While I agree that it's pointless to try to implement foolproof client-side protection, no utility I've tried on Windows (7zip, WinRAR, Windows built-in .zip) has correctly detected my test ADS on my folder. I haven't tried ADS-on-file.

(Edit) Nevermind, missed some required command line arguments. Now it's finding it properly. The option is also available in the GUI in the 'advanced' tab as "save file streams".

So, here's really the one thing that game designers forget and which is especially true of single-player games: Try as you might to corral and funnel players into the experience you've imagined, you don't actually get to decide how any player plays your game, or how they have fun doing it.

You can put all the fun you want into a game--probably you'll end up putting some extra in that you didn't even know about--but ultimately you don't control how people take that fun back out. Who are you to tell anyone else how they should have fun in their own hard-earned free time? Especially when their fun doesn't unfairly infringe on other players' fun. Just stop worrying about it and let them eat cake. Whatever smorgasbord you've laid out through considerable effort just doesn't interest them right now, perhaps it will later. In the meantime, focus on making the best smorgasbord you can for those that want to experience it in a way closer to what you expect.

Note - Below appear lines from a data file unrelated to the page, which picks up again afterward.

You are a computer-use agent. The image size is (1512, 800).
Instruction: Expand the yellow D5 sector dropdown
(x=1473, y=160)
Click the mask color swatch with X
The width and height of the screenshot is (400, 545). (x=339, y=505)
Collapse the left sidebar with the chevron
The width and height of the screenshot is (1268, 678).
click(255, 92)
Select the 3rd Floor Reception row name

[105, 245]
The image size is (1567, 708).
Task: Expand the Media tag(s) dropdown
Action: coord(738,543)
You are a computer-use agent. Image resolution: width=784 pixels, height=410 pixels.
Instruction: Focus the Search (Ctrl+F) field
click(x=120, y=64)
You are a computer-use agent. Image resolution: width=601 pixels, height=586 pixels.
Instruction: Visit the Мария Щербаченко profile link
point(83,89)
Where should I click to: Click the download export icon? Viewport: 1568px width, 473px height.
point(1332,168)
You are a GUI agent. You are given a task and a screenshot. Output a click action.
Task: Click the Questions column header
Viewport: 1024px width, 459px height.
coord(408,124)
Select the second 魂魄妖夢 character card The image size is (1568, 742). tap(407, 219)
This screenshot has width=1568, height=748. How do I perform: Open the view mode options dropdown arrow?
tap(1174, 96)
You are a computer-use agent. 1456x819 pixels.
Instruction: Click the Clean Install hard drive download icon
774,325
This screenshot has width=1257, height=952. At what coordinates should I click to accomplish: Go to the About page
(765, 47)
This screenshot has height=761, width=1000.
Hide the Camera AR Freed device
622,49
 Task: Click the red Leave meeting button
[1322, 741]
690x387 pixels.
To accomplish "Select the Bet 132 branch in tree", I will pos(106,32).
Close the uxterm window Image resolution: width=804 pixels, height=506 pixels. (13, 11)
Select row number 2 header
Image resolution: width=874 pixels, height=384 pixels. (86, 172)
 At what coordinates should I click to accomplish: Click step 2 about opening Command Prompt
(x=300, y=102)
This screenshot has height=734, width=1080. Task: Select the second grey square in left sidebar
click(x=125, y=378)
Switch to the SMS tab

I mean, imagine if the creators of Final Fantasy 7 had said "Sure we've got this Chocobo Race thing, but this is an RPG and if people sit around racing birds all day, they'll never enjoy our grand RPG vision, so lets limit the number of Chocobo races they can do." What harm is there in letting them have fun in the way they want to?

I'm not saying that players should be able to do absolutely whatever they can imagine, or that you should enable every conceivable desire. I'm saying to make the best game you know how, and not worry if someone has fun taking it outside the box you so firmly want to place it in. The box is unnecessary and brittle, and all the time you spend trying to build a stronger box will only leave you with a significantly weaker game inside a slightly less brittle box.

Spend your time to best effect, and let your players do the same.